* _Task goal_: Retype, without any change, the first line of the records and every line after it through the one containing "474x365 pixels.".

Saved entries
********

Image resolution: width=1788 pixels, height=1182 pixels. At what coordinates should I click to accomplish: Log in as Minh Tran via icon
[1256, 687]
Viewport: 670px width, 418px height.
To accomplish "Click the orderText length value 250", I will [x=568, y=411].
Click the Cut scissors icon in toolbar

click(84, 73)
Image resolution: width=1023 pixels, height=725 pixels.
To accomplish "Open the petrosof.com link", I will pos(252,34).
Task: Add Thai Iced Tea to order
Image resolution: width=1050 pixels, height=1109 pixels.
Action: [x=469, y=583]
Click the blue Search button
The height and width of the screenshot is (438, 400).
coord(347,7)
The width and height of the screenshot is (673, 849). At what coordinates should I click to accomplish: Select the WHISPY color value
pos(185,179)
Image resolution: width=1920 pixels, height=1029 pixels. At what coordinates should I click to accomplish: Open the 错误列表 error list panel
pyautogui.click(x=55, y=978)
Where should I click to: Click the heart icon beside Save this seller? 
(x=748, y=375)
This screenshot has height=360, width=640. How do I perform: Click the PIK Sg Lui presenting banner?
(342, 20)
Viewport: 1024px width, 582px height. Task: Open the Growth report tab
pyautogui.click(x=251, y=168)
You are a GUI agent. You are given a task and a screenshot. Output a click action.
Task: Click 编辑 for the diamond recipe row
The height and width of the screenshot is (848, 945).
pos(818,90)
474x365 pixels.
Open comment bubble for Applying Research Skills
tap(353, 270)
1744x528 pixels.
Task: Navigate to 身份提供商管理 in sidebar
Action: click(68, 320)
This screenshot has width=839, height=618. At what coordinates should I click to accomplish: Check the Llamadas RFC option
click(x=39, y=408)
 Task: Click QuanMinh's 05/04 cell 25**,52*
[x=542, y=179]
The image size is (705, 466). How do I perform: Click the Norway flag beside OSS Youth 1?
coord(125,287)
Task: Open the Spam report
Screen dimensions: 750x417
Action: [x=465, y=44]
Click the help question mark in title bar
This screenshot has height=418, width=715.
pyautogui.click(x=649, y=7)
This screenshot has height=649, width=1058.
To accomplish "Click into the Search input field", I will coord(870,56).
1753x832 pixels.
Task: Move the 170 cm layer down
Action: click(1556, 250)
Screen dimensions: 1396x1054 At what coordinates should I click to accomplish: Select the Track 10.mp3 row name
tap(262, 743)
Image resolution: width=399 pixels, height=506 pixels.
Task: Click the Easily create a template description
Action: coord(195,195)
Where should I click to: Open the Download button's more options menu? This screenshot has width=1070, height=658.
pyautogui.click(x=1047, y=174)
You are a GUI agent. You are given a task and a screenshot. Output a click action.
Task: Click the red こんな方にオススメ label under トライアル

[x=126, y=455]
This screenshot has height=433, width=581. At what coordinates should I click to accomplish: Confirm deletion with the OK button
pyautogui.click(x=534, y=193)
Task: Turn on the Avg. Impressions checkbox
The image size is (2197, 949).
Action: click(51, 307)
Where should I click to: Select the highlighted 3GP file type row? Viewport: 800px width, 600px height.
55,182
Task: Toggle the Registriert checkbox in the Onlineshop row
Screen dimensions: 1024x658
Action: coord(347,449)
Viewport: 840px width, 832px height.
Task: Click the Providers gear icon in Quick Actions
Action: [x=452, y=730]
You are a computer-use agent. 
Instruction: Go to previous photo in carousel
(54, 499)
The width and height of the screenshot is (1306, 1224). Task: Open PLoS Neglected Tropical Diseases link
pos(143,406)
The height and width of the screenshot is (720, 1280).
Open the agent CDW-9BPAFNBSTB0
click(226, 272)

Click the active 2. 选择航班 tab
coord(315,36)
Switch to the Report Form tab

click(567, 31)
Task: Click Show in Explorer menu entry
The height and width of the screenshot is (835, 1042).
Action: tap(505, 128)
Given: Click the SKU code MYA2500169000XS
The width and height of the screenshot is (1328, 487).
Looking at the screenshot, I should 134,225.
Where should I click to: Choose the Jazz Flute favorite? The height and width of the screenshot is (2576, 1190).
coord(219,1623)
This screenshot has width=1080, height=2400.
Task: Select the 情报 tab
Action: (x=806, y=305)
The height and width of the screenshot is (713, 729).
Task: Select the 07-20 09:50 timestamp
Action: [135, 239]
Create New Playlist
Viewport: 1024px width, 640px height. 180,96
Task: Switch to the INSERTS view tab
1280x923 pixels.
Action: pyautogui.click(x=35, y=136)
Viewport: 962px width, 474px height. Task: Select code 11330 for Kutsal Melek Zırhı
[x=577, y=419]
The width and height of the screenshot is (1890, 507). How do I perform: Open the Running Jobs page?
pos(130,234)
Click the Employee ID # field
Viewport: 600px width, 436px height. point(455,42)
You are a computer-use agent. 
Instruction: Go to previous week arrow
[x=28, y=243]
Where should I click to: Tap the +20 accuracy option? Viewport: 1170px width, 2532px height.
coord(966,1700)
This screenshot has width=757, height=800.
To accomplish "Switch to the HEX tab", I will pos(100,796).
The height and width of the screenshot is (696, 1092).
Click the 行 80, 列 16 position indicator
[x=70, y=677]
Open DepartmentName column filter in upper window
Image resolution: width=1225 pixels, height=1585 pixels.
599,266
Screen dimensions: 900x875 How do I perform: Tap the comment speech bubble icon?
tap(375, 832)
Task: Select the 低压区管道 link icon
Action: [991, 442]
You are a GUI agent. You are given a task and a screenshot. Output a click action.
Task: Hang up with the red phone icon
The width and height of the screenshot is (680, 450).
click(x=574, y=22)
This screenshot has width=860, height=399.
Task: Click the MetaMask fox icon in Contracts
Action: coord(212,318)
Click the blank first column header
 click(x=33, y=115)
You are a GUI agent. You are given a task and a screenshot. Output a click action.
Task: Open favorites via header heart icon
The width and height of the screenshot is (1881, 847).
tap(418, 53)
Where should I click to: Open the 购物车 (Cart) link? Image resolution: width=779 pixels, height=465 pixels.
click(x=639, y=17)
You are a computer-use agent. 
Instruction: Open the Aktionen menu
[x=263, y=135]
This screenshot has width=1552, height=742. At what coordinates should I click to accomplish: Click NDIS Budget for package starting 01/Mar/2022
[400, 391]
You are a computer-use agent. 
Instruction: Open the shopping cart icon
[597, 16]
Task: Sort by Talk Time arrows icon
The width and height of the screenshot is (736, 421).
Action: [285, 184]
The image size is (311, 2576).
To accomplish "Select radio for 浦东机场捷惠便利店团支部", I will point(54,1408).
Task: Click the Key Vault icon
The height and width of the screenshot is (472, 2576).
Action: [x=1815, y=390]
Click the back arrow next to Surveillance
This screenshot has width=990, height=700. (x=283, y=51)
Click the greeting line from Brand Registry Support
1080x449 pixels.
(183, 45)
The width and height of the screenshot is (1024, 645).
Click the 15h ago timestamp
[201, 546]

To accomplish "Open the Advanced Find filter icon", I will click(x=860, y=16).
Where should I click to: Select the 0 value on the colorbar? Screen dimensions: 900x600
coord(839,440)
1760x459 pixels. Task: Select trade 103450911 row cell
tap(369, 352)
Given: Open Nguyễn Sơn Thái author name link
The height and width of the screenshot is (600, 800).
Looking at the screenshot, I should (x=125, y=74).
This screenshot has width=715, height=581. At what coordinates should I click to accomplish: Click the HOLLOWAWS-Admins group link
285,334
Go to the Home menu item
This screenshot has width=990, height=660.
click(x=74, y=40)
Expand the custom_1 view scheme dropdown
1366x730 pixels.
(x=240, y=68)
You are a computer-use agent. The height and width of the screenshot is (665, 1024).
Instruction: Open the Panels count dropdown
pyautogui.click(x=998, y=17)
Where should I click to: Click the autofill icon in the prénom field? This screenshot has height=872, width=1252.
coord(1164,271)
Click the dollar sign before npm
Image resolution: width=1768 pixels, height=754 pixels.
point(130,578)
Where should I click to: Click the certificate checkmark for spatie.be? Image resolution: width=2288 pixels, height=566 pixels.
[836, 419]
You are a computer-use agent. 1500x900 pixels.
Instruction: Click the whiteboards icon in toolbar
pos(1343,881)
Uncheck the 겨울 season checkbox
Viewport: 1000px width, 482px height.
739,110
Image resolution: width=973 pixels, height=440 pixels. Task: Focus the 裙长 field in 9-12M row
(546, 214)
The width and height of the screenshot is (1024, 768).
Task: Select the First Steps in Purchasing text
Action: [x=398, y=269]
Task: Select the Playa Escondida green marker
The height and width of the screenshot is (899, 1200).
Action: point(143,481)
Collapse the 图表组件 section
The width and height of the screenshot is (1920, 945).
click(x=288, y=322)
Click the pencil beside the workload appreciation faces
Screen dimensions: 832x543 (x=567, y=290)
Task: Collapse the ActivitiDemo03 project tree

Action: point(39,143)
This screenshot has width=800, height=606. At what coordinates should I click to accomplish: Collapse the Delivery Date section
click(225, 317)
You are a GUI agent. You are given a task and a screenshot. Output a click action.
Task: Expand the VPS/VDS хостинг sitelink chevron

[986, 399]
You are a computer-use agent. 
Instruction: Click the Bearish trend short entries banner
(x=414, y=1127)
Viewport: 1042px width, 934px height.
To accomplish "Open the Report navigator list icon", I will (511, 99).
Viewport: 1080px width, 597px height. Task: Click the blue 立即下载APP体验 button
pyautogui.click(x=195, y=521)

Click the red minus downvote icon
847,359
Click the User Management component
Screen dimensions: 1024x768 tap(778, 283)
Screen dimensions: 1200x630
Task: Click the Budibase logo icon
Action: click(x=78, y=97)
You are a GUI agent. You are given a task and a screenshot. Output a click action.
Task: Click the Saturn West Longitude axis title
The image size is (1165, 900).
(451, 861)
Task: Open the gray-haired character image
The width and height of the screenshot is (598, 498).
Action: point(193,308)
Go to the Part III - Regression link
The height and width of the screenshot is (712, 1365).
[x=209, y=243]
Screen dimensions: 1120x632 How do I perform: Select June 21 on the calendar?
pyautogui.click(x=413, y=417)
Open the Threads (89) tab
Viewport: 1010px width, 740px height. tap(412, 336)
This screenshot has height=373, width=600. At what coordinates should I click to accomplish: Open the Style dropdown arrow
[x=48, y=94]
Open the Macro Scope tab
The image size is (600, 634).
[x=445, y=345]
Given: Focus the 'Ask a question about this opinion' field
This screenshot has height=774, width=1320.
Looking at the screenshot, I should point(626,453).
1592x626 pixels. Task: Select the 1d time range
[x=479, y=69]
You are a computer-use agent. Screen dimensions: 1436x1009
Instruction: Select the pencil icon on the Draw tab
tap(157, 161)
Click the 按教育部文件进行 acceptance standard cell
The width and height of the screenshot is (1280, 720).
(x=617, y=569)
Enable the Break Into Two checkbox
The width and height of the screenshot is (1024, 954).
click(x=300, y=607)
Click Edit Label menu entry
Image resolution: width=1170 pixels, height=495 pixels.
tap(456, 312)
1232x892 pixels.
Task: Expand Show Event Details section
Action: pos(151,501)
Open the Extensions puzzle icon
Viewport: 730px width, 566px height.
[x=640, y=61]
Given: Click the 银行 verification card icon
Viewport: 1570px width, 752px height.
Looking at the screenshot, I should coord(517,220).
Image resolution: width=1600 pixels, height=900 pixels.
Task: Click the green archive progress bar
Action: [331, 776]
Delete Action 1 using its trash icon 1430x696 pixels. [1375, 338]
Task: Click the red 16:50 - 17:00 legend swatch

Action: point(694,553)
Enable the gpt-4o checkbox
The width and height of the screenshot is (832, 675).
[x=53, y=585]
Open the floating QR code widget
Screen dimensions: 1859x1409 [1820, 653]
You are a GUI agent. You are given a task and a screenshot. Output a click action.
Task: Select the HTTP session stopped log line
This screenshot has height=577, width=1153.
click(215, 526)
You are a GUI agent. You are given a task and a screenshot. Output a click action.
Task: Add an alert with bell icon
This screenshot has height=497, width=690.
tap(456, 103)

********

* _Response area_:
Image resolution: width=1788 pixels, height=1182 pixels. At what coordinates should I click to accomplish: Log in as Minh Tran via icon
[1256, 687]
Viewport: 670px width, 418px height.
To accomplish "Click the orderText length value 250", I will [x=568, y=411].
Click the Cut scissors icon in toolbar

click(84, 73)
Image resolution: width=1023 pixels, height=725 pixels.
To accomplish "Open the petrosof.com link", I will pos(252,34).
Task: Add Thai Iced Tea to order
Image resolution: width=1050 pixels, height=1109 pixels.
Action: [x=469, y=583]
Click the blue Search button
The height and width of the screenshot is (438, 400).
coord(347,7)
The width and height of the screenshot is (673, 849). At what coordinates should I click to accomplish: Select the WHISPY color value
pos(185,179)
Image resolution: width=1920 pixels, height=1029 pixels. At what coordinates should I click to accomplish: Open the 错误列表 error list panel
pyautogui.click(x=55, y=978)
Where should I click to: Click the heart icon beside Save this seller? 
(x=748, y=375)
This screenshot has height=360, width=640. How do I perform: Click the PIK Sg Lui presenting banner?
(342, 20)
Viewport: 1024px width, 582px height. Task: Open the Growth report tab
pyautogui.click(x=251, y=168)
You are a GUI agent. You are given a task and a screenshot. Output a click action.
Task: Click 编辑 for the diamond recipe row
The height and width of the screenshot is (848, 945).
pos(818,90)
474x365 pixels.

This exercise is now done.